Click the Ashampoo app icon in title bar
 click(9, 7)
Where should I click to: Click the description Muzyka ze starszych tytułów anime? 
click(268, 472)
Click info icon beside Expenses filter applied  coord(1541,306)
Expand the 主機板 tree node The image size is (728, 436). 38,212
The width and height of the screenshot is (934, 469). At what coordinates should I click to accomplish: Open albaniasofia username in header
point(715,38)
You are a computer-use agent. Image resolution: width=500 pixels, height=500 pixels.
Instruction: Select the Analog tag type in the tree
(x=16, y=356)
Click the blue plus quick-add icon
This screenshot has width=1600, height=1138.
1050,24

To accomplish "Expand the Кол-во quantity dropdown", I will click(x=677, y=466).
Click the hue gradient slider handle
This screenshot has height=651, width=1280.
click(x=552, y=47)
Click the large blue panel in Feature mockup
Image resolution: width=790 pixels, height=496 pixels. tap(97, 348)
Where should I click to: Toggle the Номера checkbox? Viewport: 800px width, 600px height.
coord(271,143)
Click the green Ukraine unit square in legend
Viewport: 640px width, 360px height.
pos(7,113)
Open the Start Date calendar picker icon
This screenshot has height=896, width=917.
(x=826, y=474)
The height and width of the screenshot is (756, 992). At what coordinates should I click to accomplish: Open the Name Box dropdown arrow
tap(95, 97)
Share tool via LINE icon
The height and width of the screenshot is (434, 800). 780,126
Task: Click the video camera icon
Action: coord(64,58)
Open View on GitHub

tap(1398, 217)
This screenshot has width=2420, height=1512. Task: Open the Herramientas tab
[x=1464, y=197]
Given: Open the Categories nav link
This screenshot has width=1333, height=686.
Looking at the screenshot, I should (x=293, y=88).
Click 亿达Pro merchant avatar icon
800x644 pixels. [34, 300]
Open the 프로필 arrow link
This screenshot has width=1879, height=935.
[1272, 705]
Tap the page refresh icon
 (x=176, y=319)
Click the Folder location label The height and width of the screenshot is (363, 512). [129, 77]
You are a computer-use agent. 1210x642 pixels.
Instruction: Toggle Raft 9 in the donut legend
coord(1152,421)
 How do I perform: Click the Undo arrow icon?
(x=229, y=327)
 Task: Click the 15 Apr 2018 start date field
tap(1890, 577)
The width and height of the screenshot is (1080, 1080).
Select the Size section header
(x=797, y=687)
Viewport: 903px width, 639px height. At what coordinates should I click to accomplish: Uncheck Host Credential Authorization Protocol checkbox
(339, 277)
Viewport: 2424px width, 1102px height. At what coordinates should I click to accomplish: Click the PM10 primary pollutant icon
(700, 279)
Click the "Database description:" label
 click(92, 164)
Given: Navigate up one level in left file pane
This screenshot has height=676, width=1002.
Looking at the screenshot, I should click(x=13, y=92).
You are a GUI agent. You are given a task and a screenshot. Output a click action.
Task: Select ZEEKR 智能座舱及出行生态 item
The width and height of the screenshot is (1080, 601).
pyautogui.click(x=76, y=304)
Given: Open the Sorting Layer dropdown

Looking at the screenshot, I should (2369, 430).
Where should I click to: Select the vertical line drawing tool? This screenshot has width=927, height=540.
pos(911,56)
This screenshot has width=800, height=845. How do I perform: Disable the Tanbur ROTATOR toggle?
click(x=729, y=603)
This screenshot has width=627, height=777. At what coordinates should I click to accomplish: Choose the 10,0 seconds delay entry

• • •

### EXERCISE DESCRIPTION
Arrange every line of the items above as a JSON list of strings, one string per line, leaving out blank lines.

### EXPECTED ANSWER
[
  "Click the Ashampoo app icon in title bar",
  " click(9, 7)",
  "Where should I click to: Click the description Muzyka ze starszych tytułów anime? ",
  "click(268, 472)",
  "Click info icon beside Expenses filter applied  coord(1541,306)",
  "Expand the 主機板 tree node The image size is (728, 436). 38,212",
  "The width and height of the screenshot is (934, 469). At what coordinates should I click to accomplish: Open albaniasofia username in header",
  "point(715,38)",
  "You are a computer-use agent. Image resolution: width=500 pixels, height=500 pixels.",
  "Instruction: Select the Analog tag type in the tree",
  "(x=16, y=356)",
  "Click the blue plus quick-add icon",
  "This screenshot has width=1600, height=1138.",
  "1050,24",
  "To accomplish \"Expand the Кол-во quantity dropdown\", I will click(x=677, y=466).",
  "Click the hue gradient slider handle",
  "This screenshot has height=651, width=1280.",
  "click(x=552, y=47)",
  "Click the large blue panel in Feature mockup",
  "Image resolution: width=790 pixels, height=496 pixels. tap(97, 348)",
  "Where should I click to: Toggle the Номера checkbox? Viewport: 800px width, 600px height.",
  "coord(271,143)",
  "Click the green Ukraine unit square in legend",
  "Viewport: 640px width, 360px height.",
  "pos(7,113)",
  "Open the Start Date calendar picker icon",
  "This screenshot has height=896, width=917.",
  "(x=826, y=474)",
  "The height and width of the screenshot is (756, 992). At what coordinates should I click to accomplish: Open the Name Box dropdown arrow",
  "tap(95, 97)",
  "Share tool via LINE icon",
  "The height and width of the screenshot is (434, 800). 780,126",
  "Task: Click the video camera icon",
  "Action: coord(64,58)",
  "Open View on GitHub",
  "tap(1398, 217)",
  "This screenshot has width=2420, height=1512. Task: Open the Herramientas tab",
  "[x=1464, y=197]",
  "Given: Open the Categories nav link",
  "This screenshot has width=1333, height=686.",
  "Looking at the screenshot, I should (x=293, y=88).",
  "Click 亿达Pro merchant avatar icon",
  "800x644 pixels. [34, 300]",
  "Open the 프로필 arrow link",
  "This screenshot has width=1879, height=935.",
  "[1272, 705]",
  "Tap the page refresh icon",
  " (x=176, y=319)",
  "Click the Folder location label The height and width of the screenshot is (363, 512). [129, 77]",
  "You are a computer-use agent. 1210x642 pixels.",
  "Instruction: Toggle Raft 9 in the donut legend",
  "coord(1152,421)",
  " How do I perform: Click the Undo arrow icon?",
  "(x=229, y=327)",
  " Task: Click the 15 Apr 2018 start date field",
  "tap(1890, 577)",
  "The width and height of the screenshot is (1080, 1080).",
  "Select the Size section header",
  "(x=797, y=687)",
  "Viewport: 903px width, 639px height. At what coordinates should I click to accomplish: Uncheck Host Credential Authorization Protocol checkbox",
  "(339, 277)",
  "Viewport: 2424px width, 1102px height. At what coordinates should I click to accomplish: Click the PM10 primary pollutant icon",
  "(700, 279)",
  "Click the \"Database description:\" label",
  " click(92, 164)",
  "Given: Navigate up one level in left file pane",
  "This screenshot has height=676, width=1002.",
  "Looking at the screenshot, I should click(x=13, y=92).",
  "You are a GUI agent. You are given a task and a screenshot. Output a click action.",
  "Task: Select ZEEKR 智能座舱及出行生态 item",
  "The width and height of the screenshot is (1080, 601).",
  "pyautogui.click(x=76, y=304)",
  "Given: Open the Sorting Layer dropdown",
  "Looking at the screenshot, I should (2369, 430).",
  "Where should I click to: Select the vertical line drawing tool? This screenshot has width=927, height=540.",
  "pos(911,56)",
  "This screenshot has width=800, height=845. How do I perform: Disable the Tanbur ROTATOR toggle?",
  "click(x=729, y=603)",
  "This screenshot has width=627, height=777. At what coordinates should I click to accomplish: Choose the 10,0 seconds delay entry"
]